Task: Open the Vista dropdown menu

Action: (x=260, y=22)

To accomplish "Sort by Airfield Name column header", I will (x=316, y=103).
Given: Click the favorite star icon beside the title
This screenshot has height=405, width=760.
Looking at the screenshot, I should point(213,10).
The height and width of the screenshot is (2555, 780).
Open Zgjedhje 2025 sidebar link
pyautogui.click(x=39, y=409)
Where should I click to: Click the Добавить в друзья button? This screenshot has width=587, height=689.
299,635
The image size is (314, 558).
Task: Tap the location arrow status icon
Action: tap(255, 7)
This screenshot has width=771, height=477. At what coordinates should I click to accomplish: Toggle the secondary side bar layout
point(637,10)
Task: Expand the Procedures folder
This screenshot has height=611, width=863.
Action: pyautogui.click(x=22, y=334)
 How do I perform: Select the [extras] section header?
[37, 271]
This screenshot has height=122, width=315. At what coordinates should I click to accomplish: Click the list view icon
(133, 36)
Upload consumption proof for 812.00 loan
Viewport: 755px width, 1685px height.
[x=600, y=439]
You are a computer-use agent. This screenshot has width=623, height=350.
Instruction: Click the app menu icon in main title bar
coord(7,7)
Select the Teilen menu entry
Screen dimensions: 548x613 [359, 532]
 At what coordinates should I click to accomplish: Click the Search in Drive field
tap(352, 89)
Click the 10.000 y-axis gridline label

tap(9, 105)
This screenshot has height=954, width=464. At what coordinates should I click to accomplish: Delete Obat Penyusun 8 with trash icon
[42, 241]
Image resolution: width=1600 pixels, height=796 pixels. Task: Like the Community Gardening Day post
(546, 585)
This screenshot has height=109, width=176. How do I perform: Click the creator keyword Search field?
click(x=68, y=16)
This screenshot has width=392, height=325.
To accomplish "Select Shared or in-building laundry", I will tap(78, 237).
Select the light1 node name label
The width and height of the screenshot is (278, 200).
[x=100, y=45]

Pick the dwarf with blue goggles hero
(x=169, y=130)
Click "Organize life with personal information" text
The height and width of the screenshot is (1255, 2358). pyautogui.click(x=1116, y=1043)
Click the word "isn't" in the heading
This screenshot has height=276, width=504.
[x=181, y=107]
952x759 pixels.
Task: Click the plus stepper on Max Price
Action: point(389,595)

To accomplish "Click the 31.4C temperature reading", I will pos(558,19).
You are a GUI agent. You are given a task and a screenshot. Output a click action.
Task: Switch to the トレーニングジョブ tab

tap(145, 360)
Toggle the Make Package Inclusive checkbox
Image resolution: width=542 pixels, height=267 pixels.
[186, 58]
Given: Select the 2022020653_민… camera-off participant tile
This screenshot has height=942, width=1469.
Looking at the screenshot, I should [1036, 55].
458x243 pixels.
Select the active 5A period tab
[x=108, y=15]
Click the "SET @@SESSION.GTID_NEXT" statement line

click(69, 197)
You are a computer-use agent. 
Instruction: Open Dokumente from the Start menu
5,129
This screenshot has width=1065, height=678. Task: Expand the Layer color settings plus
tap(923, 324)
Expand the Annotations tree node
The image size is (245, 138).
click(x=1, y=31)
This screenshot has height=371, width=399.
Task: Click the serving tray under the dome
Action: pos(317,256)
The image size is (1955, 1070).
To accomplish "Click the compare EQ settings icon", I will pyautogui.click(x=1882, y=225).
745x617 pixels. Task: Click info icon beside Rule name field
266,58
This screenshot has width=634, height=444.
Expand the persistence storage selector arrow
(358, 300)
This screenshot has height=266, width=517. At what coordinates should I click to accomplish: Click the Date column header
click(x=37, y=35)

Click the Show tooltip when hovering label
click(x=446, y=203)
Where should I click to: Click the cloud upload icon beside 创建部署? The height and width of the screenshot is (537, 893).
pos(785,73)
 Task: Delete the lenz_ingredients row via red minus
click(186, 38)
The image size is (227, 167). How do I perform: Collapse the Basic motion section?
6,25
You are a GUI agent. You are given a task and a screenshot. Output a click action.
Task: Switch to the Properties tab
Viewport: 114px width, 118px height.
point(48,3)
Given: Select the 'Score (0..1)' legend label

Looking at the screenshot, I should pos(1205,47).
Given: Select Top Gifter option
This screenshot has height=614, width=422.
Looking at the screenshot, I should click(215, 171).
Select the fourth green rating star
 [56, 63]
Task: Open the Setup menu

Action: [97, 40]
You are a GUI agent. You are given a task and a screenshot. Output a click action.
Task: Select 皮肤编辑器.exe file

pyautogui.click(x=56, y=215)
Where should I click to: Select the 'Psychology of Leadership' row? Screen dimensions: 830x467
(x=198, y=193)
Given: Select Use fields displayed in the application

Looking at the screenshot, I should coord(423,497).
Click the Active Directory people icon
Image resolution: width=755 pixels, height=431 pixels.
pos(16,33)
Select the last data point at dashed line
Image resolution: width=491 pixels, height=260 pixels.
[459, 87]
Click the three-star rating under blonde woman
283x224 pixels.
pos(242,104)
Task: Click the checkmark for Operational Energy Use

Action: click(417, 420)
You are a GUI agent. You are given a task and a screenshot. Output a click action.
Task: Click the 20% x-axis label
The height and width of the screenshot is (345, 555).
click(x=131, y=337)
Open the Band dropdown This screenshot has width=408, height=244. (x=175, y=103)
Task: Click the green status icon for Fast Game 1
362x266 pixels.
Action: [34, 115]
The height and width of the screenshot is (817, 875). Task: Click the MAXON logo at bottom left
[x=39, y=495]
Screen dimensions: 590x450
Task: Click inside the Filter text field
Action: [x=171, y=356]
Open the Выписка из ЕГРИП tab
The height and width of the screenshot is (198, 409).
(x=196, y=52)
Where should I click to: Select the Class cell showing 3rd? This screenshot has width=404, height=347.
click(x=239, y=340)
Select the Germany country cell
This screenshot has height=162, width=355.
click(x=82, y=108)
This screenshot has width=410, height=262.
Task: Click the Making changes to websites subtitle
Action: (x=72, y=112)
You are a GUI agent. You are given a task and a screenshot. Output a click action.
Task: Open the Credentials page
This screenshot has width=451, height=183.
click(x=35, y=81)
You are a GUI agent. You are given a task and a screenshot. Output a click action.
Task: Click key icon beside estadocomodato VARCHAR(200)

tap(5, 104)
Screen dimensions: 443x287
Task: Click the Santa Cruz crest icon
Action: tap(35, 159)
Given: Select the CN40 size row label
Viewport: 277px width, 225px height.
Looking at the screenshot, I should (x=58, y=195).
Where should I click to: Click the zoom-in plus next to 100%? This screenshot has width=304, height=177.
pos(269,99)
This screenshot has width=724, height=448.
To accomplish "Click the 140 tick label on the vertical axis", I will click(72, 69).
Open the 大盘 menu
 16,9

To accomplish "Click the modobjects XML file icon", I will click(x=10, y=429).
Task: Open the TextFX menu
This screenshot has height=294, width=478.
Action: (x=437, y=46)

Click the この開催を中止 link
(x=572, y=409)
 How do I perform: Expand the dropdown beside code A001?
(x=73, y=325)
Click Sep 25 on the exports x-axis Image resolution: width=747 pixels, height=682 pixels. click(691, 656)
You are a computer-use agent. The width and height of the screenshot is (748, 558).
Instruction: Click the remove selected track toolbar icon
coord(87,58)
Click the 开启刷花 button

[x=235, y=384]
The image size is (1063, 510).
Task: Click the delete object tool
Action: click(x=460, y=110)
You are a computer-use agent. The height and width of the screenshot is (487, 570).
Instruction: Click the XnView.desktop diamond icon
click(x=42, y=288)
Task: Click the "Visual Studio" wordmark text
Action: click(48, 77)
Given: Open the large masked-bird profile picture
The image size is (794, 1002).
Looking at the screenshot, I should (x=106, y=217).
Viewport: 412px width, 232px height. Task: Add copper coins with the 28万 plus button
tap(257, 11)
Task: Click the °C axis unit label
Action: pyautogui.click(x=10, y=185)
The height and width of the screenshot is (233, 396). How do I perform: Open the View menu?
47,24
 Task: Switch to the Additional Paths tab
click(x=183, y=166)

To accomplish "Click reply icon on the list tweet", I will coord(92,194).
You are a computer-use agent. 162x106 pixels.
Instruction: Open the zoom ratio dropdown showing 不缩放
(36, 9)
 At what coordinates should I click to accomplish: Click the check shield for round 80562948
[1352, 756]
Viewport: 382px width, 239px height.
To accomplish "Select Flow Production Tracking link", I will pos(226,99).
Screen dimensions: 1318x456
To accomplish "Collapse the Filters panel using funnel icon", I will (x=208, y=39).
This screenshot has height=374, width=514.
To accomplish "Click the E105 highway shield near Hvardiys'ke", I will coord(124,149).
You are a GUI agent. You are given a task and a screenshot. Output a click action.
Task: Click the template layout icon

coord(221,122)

§ TASK GOAL
Whenever a line above has the word "computer" in it, copy that line.

§ SOLUTION TO THE PROBLEM
You are a computer-use agent. This screenshot has width=623, height=350.
You are a computer-use agent. 
You are a computer-use agent. The width and height of the screenshot is (748, 558).
You are a computer-use agent. The height and width of the screenshot is (487, 570).
You are a computer-use agent. 162x106 pixels.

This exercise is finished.